One can, after many years of it, learn to love even the County Court. You have much the same outlook and experience of life and human nature as the old bus driver. Every day brings you new passengers who accompany you for a few minutes on the journey of life, and you get to know many old ones and have a friendly crack with them over their domestic troubles. Moreover, at moments your daily job brings you in near touch with the joys and sorrows and trials and daily efforts of poor people, and once in a way perhaps you can be of use, which to a child and to a grown-up who has any of the child left in him is always a jolly thing. When you have really got quite accustomed to enjoying your work the natural garrulity which your friends lovingly attribute to senile decay stimulates you to make them partners in your joy. The narrow circle in which you spend your daily life has become your only world. You find yourself quoting with approval “with aged men is wisdom, and in length of days understanding,” and you begin to believe you are the only person who really does understand. Childlike, you find dragons in your path that you want to slay, pure and beautiful souls are oppressed, and you fancy that you can release them from bondage; there are giants of injustice and persecution in the land whose castles you mean to turn into peoples’ palaces. Then you sit down to write your fairy tales again—but no longer for the children nowadays, since they are all grown up. These fairy tales are for journalists, philanthropists and politicians who make fairy tales and live on fairy tales; and believe me, there are no more essential fairy tales than stories about legal reform. Only to the writer are they real, and to one or two choice child spirits who never grow old and still believe in a world where everyone is going to live happily ever afterwards. The way in which Master Ogre, the Law, swallows up the poor is quite like a real fairy tale, and it would have even a happier likeness to the fiction of the nursery if we could tell of a Jack the Giant Killer cutting off the wicked monster’s head and rescuing his victims.
I am under no delusions that this little volume is going to do any particular good in any particular hurry. I know by historical study that the way of reform lies through official mazes of docket and précis and pigeon holes, that legislative decisions are hatched out in some bureaucratic incubator that the eye of common man has never seen. I reverence the mystery that surrounds these high matters. It is really good for us that we should know so little of the reason why things are no better than they are. And then how good our rulers are to us in the matter of Royal Commissions and Blue Books! At our own expense we may really have as many of these as we ask for. I wish I could get folk to understand what a lot of sterling entertainment there is in blue books.
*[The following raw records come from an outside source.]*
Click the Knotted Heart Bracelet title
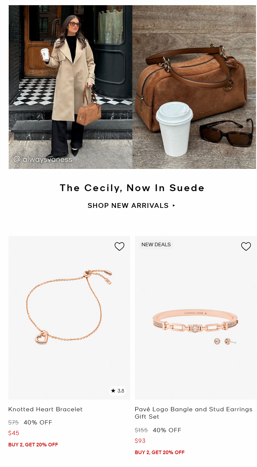257x467 pixels. click(x=45, y=409)
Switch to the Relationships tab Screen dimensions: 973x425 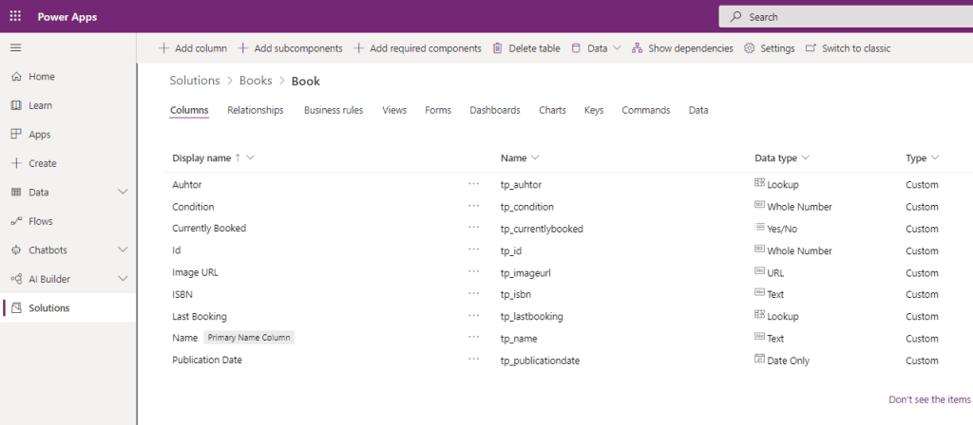[255, 110]
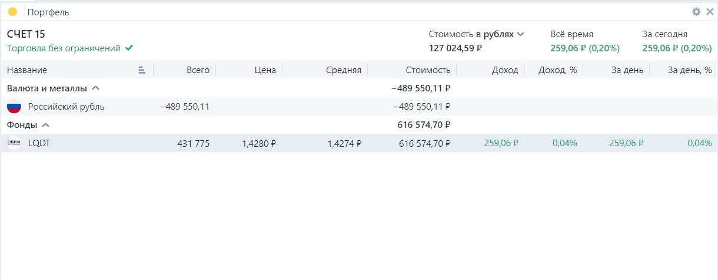Viewport: 718px width, 280px height.
Task: Click the sort icon beside Название
Action: point(142,70)
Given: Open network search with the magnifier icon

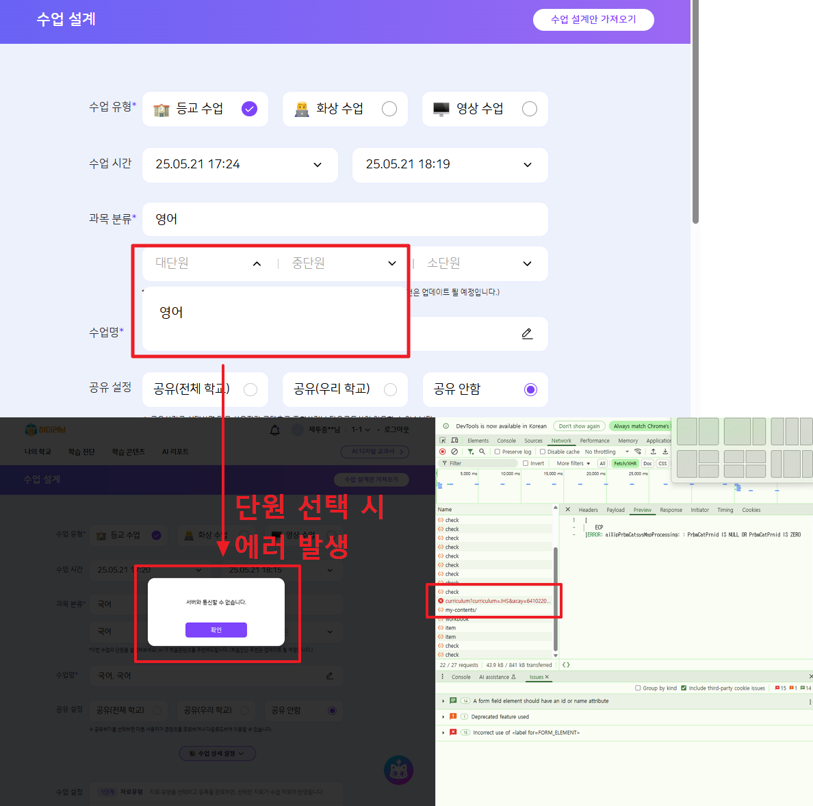Looking at the screenshot, I should pos(482,452).
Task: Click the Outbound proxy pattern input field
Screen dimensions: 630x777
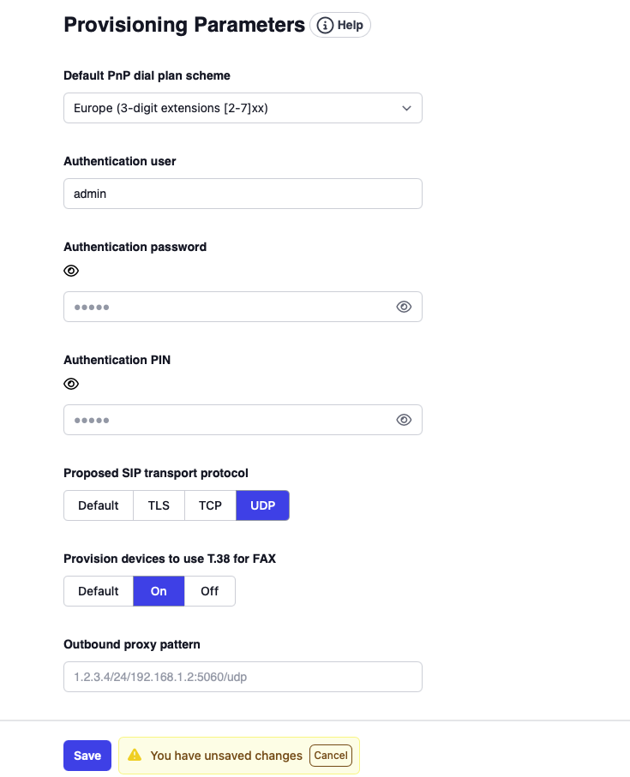Action: pos(243,677)
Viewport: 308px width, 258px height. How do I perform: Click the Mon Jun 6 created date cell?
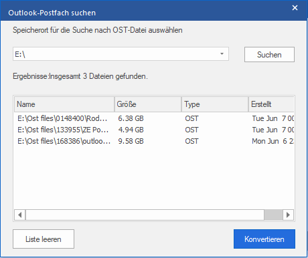click(x=273, y=141)
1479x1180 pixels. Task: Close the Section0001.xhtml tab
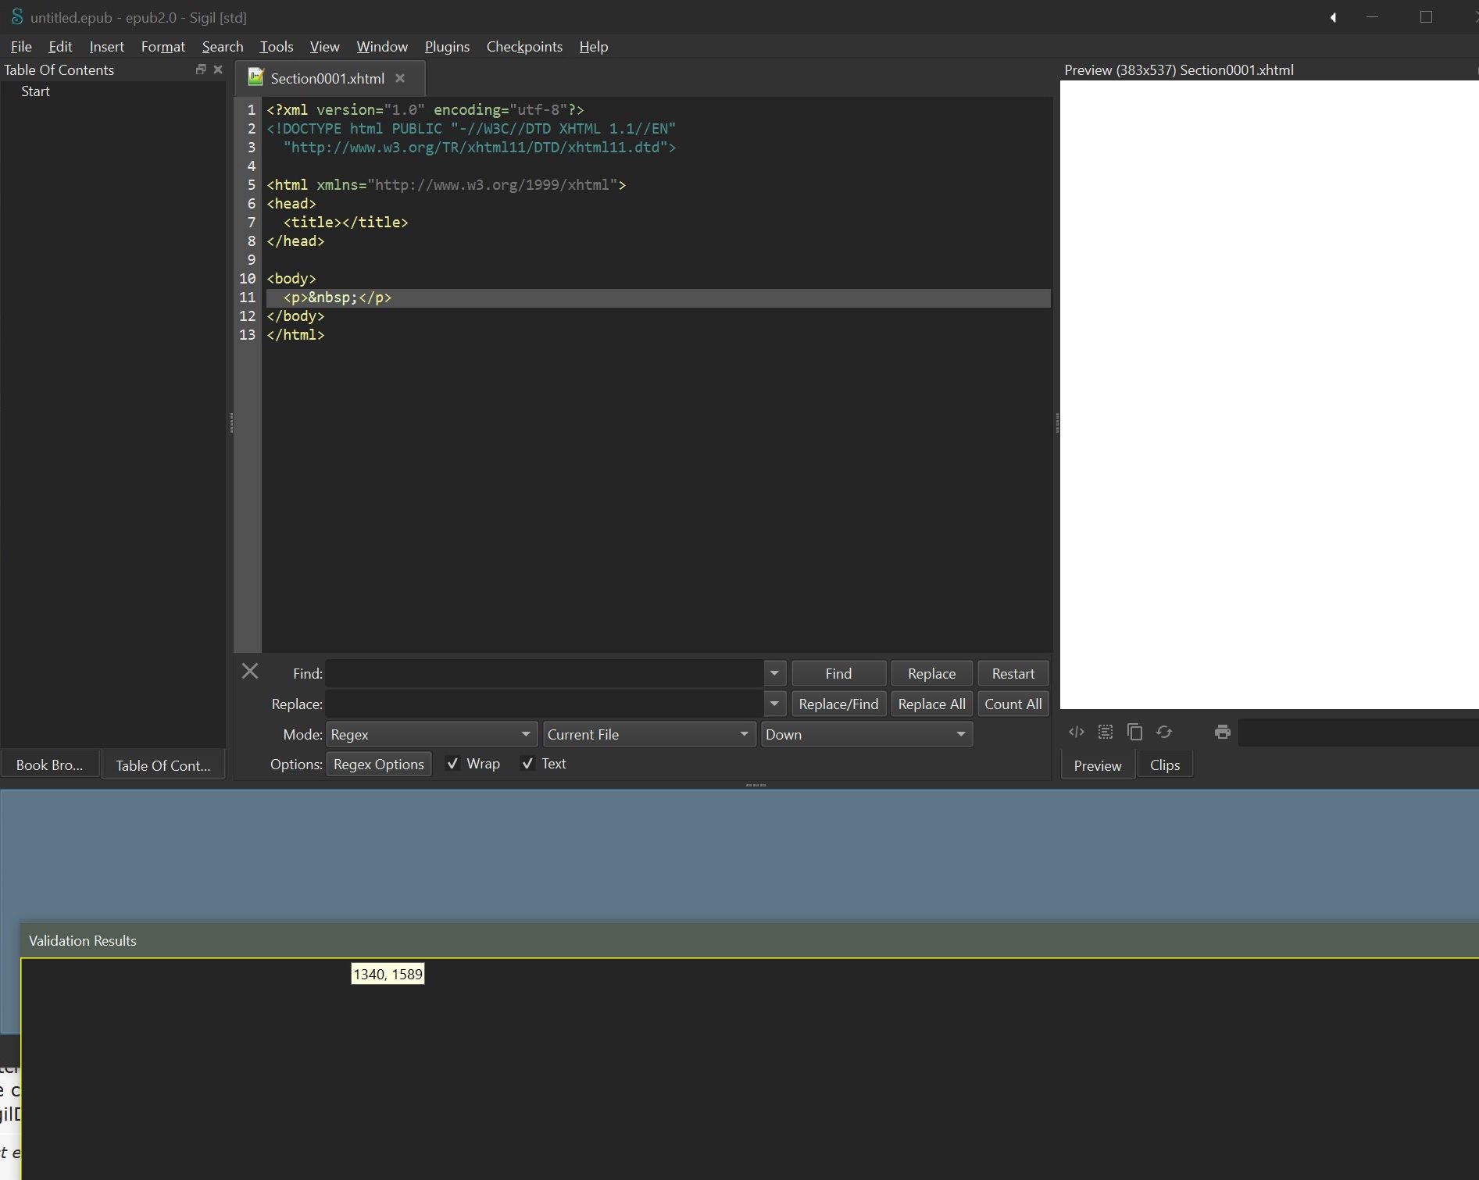(x=400, y=78)
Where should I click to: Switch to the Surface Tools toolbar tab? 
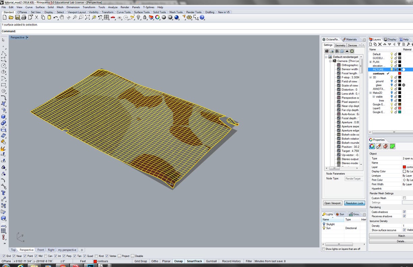[x=142, y=12]
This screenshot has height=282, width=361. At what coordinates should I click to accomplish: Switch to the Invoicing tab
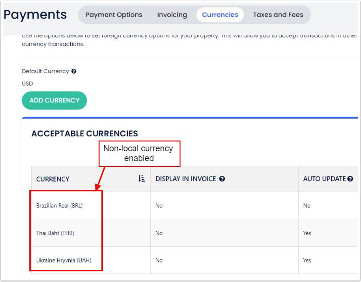[172, 15]
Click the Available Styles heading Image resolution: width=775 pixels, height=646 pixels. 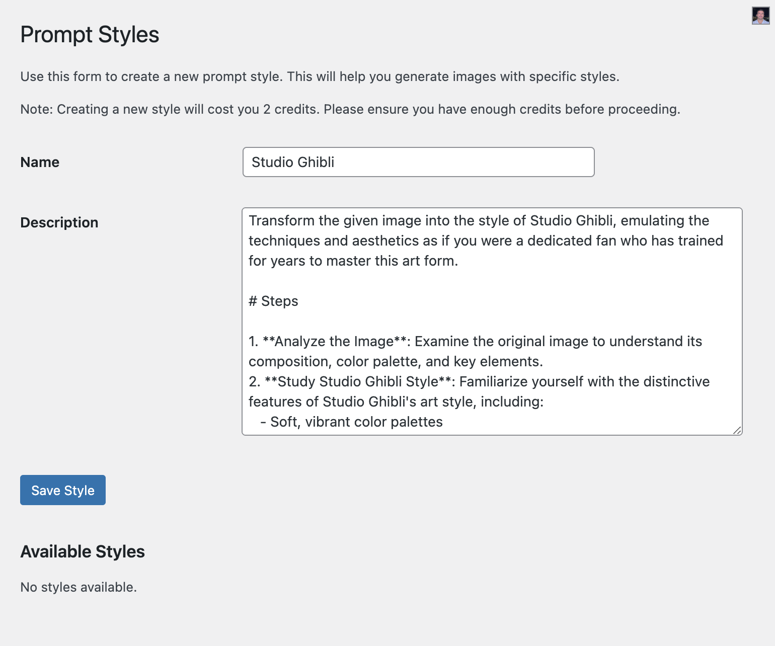pyautogui.click(x=83, y=551)
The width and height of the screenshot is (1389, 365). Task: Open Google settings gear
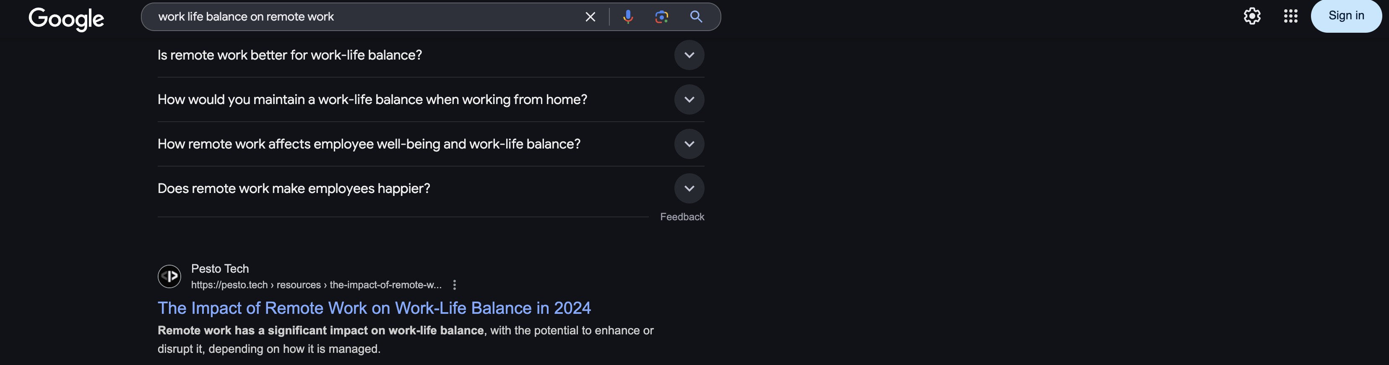tap(1252, 16)
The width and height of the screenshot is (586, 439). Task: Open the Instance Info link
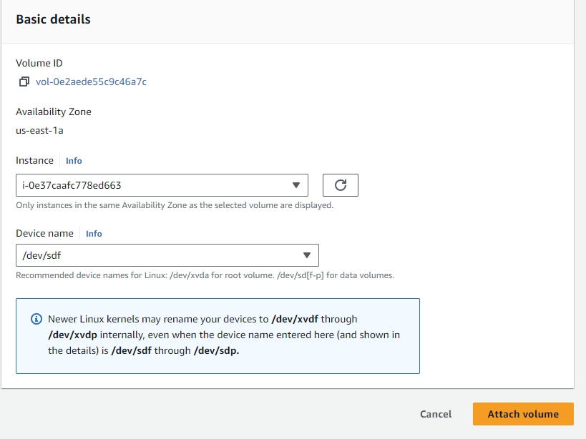[74, 160]
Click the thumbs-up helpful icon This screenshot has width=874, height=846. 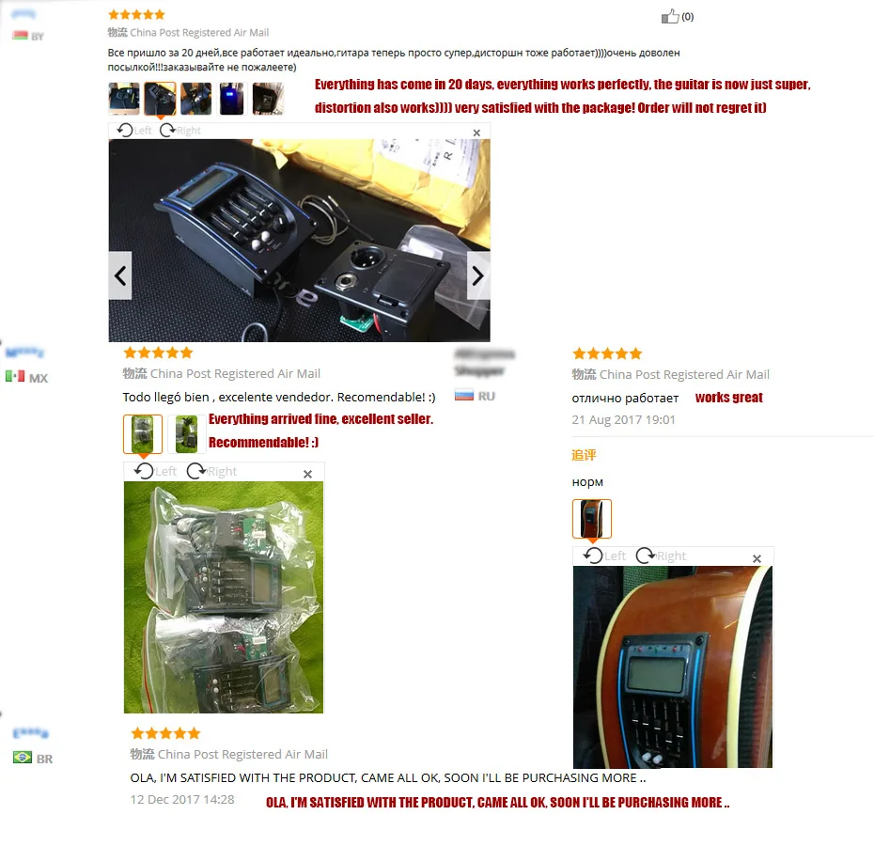(x=670, y=17)
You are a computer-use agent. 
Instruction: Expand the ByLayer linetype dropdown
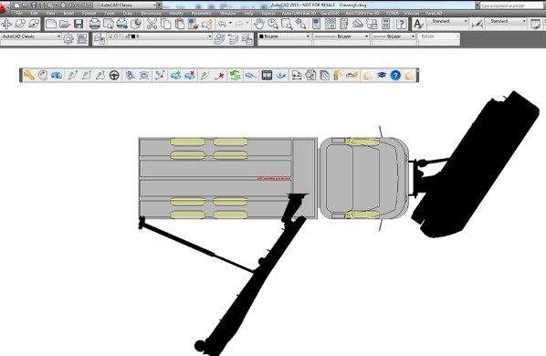(x=341, y=37)
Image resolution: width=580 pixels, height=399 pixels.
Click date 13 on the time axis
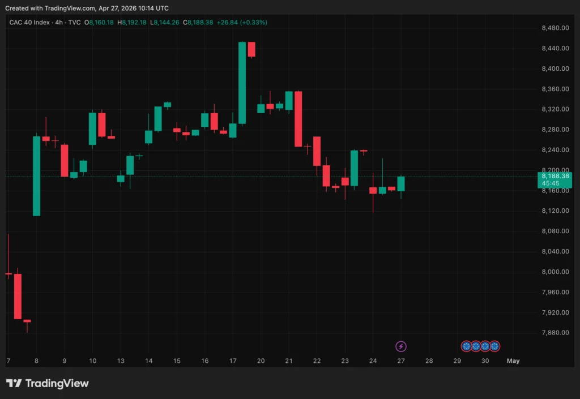pyautogui.click(x=121, y=361)
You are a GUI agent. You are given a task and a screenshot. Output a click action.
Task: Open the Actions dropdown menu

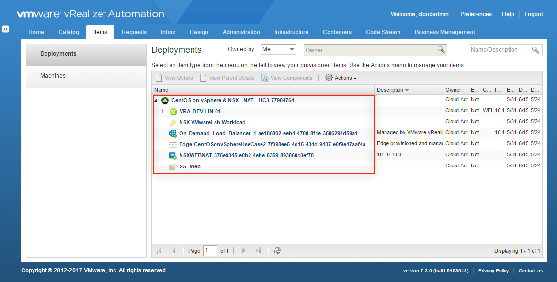click(x=341, y=78)
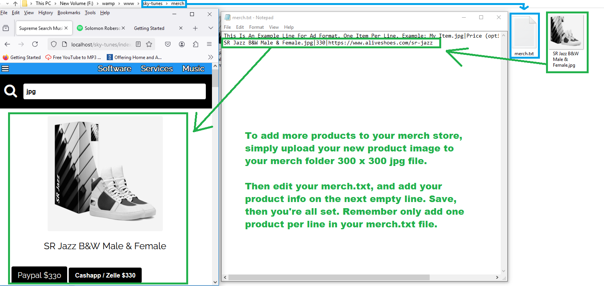Open Notepad's Format menu

(256, 27)
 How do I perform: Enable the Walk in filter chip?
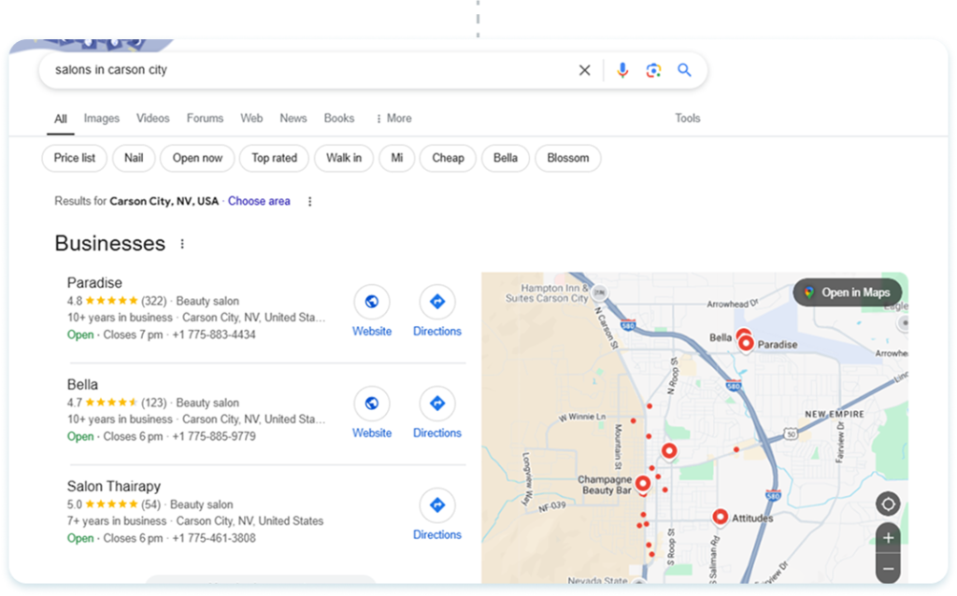click(x=344, y=158)
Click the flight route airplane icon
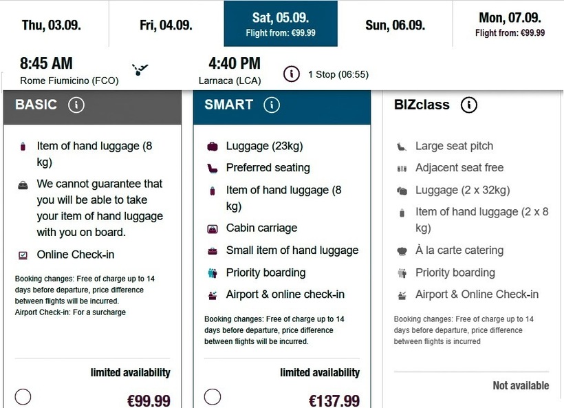 click(140, 69)
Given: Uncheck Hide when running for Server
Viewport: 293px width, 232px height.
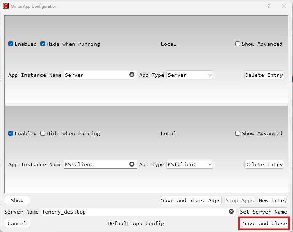Looking at the screenshot, I should pyautogui.click(x=43, y=44).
All the earnest ones, all the clever ones, all the cranky ones of this world set down their views and opinions on any subject at any distance from that subject, and wrangle and argue and cross-examine each other, and then the good Government prints it for us all verbatim and sells it to us very very cheap. Practically, I dislike the shape of a blue book, and æsthetically they do not match my library carpet when they are lying around, which is a disadvantage, but I must own that if I were banished to a desert island I would rather have my blue books than much of what is called classical literature.
The evidence is the best reading—and when one comes to the final report I generally find the minority report to be the thing one is looking for, as it is usually the minority who want to do something. But in some subjects, divorce for instance, things are moving so hurriedly during these last few hundred years that actually there is a majority in favour of legislation and reform.